情けは人の為ならず、巡り巡って己が為/高校野球ハイライト特別篇・彦根総合
練習は「歌」で締める。ただし「校歌」ではない。
宮崎裕也監督が選んだ「栄光の架橋」をはじめ、保護者が選んだ曲や、選手自ら選んだ曲もある。秋山昌広主将を中心にマウンドに集まった選手たちは、肩を組み、少し恥ずかしさと戦いながらも声高らかに歌い上げていた。
「野球の練習のうち、本当に全員でできることは少ない。誰しもの記憶に残るメニューとして『合唱』を組み込んだ。壮行会では親も歌うし指導者も歌う。下手でいい。歌詞に向き合い気持ちを込めてほしい。来年にはステージを借りて発表会もしたいんだ」。
宮崎監督が毎晩YouTubeを見て曲を探した背景には、「自分のことしか考えていなかった」現役時代の後悔と、「社会全体で『情』が薄れている」という危機感、そして「名門になれるか、強豪で止まるか」の節目に立つ強化2期生への親心があった。
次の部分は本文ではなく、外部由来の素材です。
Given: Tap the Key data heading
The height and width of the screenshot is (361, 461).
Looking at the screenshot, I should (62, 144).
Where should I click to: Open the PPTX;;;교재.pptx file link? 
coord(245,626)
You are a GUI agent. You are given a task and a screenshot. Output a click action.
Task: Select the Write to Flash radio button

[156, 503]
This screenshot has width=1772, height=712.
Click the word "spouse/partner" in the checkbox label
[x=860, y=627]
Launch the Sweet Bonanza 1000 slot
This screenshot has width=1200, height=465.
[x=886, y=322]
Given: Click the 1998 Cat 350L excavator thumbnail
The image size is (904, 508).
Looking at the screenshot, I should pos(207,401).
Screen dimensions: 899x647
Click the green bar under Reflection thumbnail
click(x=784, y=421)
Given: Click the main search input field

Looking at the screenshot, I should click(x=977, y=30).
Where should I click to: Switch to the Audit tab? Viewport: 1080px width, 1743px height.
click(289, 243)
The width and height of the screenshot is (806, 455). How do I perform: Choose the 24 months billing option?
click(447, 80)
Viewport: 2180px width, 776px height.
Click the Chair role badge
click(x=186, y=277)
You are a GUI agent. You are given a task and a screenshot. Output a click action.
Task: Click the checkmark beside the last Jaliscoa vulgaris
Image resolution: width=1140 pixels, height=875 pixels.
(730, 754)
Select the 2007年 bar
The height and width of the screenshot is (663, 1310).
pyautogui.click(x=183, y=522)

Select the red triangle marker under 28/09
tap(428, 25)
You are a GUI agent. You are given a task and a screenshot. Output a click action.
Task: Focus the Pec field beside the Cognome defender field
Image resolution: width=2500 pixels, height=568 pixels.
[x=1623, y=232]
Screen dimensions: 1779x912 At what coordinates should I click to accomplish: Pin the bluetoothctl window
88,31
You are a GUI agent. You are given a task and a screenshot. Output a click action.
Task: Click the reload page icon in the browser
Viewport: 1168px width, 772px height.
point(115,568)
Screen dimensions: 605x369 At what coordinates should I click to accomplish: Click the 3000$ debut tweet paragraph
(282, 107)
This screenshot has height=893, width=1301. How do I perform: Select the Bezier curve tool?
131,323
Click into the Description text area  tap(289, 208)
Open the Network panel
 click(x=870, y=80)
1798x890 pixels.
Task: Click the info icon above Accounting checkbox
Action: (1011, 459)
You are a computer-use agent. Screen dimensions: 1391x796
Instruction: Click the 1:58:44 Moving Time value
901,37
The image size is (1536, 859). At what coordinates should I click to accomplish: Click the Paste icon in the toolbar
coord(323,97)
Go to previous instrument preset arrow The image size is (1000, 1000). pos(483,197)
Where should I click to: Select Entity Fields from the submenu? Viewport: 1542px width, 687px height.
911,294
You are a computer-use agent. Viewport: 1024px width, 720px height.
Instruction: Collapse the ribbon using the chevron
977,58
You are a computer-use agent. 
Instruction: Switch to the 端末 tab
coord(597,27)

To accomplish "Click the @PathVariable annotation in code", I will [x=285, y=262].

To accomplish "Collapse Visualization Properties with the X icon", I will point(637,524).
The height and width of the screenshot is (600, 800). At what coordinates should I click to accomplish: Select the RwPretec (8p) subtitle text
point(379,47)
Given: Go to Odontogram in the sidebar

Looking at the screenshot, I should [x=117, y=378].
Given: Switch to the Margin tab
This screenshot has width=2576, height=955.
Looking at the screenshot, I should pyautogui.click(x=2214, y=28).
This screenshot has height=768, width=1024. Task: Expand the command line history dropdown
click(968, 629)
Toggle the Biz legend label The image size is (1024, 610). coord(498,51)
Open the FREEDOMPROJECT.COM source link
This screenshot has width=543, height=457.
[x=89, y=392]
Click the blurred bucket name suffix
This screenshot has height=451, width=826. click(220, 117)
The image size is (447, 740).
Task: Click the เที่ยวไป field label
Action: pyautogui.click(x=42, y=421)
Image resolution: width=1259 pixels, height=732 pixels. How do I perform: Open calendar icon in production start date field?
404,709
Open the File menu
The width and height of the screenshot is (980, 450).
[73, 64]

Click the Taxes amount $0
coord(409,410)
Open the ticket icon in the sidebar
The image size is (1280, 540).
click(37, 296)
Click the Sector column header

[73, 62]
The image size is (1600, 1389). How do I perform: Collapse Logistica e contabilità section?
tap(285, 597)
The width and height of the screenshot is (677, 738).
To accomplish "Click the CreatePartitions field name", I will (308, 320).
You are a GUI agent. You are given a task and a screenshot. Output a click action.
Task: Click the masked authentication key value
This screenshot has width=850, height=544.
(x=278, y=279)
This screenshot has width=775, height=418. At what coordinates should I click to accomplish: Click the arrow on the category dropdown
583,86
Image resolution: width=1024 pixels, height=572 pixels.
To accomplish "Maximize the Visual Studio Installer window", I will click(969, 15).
スタメンとベンチとスタンド、指導者に保護者。全てを含めたチーム力をテーマに彦根総合は夏に向かう。その象徴ともいうべき「練習」が合唱なら、「存在」は3年の峯優太だろう。
秋の大会まではベンチ入り捕手だったが、冬の練習中に腰の痛みが爆発。しばらく練習を休んだが回復の兆しが見えず、チームとして初めて学生コーチへの転身を宣言した。
「選手をやめるのがキツくて、なかなか言い出せなかった。監督に相談したら『自分で決めろ』と言われて…。ただ、この代が大好きで、少しでも一緒にいたかったし、力になりたかった。甲子園に行くために嫌われる覚悟もある」。
ノッカーや記録員、後輩指導にとどまらず、時には采配の補助をすることもある。峯自身も将来野球の指導者になるため、監督の考えを少しでも吸収しようと奮闘を続けていた。
「高校野球をやり遂げたこと自体を誇っていい。人間1人では生きられないのだから、立ち位置を恥じることは全くない。全員がチームのために行動し、見る人を感動させる試合をしてほしい」。
宮崎監督が考える「強豪」と「名門」の違いは、実力ではなく人間力にあるという。「情」を大切にする「名門」の人間は、知らず知らず周りへ良い影響を与えている。
奇しくも秋にケガでほとんど投げられなかった2年生左腕の海鋒亨哉は、「リハビリ組で峯さんにずっとお世話になった。この夏は峯さんのために投げる」と力を込めていた。
情けは人の為ならず、巡り巡って己(おの)が為。
宮崎監督の言葉を思い返し、私も106回目の夏に「情」を持って臨みたい。